In the Wikipedia article for Minimum Mean Square Error, the Bayesian estimator is referred as "asymptotically efficient" using the similar arguments of Fisher information from frequentist statistics.
Does it even make sense to talk about the "efficiency" (or "asymptotic unbiasedness") of a Bayesian estimator given a credible prior at hand?

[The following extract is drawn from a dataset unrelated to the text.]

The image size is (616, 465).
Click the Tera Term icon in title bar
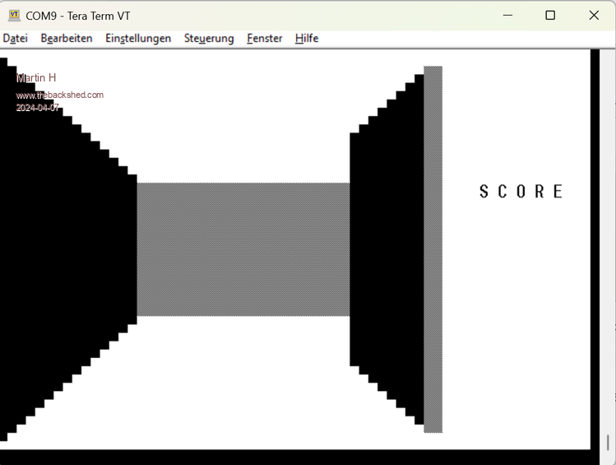coord(14,16)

This is an example of where a Bayesian estimator is examined with respect to its frequentist properties ---i.e., how it behaves over repeated trials conditional on the parameter value. Although Bayesian estimators are derived using a prior distribution over the possible parameter values, ultimately, the estimators are functions of the data (and possibly some hyperparameters) and so it is possible to examine their behaviour conditional on a parameter value. Bayesians also believe that there is a true parameter value, and they have a prior belief about what it is. Nevertheless, in the history of Bayesian statistics, a natural question was whether Bayesian estimators have good freqentist properties --- i.e., how do they perform over repeated trials if we condition on a stipulated parameter value.

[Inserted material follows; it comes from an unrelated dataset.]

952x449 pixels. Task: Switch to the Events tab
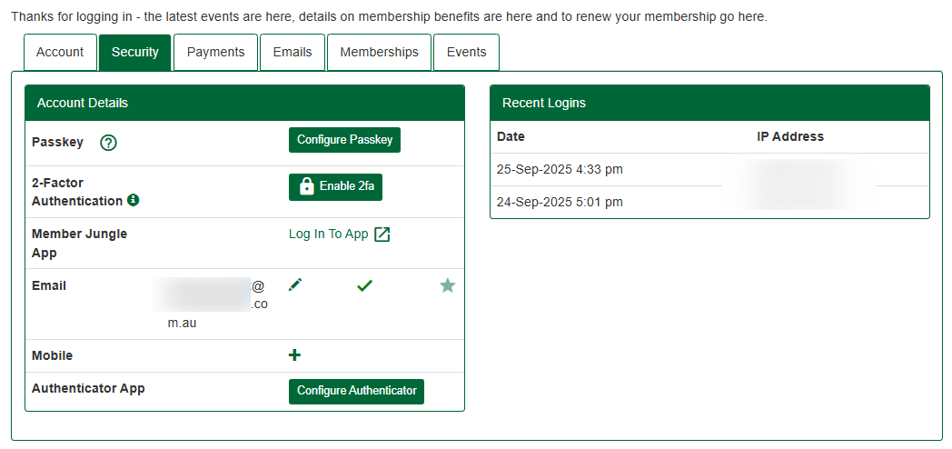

Your confusion on this issue appears to be coming from equivocation of two separate issues. You are correct that the Bayesian estimator is formed using a prior distribution over the parameter. This is a reflection of the fact that the true value is unknown, and the Bayesian paradigm applies a prior distribution to describe one's prior belief about the true value. However, the assessment of the frequentist properties of a Bayesian estimator is a separate issue from the formation of the estimator; it is done by conditioning on a stipulated value of the parameter, and then asking how the estimator performed over repeated trials relative to this true value. In particular, when examining consistency, efficiency and unbiasedness, we condition on the value of the parameter --- this is also the case even if we are assessing the properties of a Bayesian estimator.
The good news here is that Bayesian estimators have good frequentist properties, so long as the model (i.e., likelihood function) is specified correctly. In particular, Bayesian estimators can be shown to be "admissible", which means that they are not "dominated" by any other estimator in terms of their efficiency. Since Bayesian estimators have been proven to have good frequentist properties, it is common for Bayesians to feel that they can safely forget about this issue, and work entirely within the Bayesian paradigm. That is quite reasonable, but it is also handy to be able to pop back into the classical paradigm and understand the frequentist assessment of these estimators.
Asymptotic efficiency of a Bayesian estimator: Under broad regularity conditions, if we have a Bayesian estimator $\hat{\theta}_n$ of an unknown parameter $\theta \in \Theta$ that is formed by minimising the posterior MSE, it is possible to show that there is asymptotic convergence:
$$\sqrt{n} (\hat{\theta}_n-\theta) \overset{\rightarrow}{\sim} \text{N} \Big( 0, \frac{1}{I(\theta)} \Big) \quad \quad \quad \text{for all } \theta \in \Theta,$$
where $I$ is the Fisher information. This convergence result holds conditional on each $\theta \in \Theta$, so it is a frequentist result, rather than a marginal result aggregated over a prior. Since this variance in the asymptotic distribution is the Cramér-Rao lower bound, that is sufficient to establish asymptotic efficiency of the estimator. There are of course other estimators that are also asymptotically efficient, but it is nice to know that this Bayesian estimator has that property.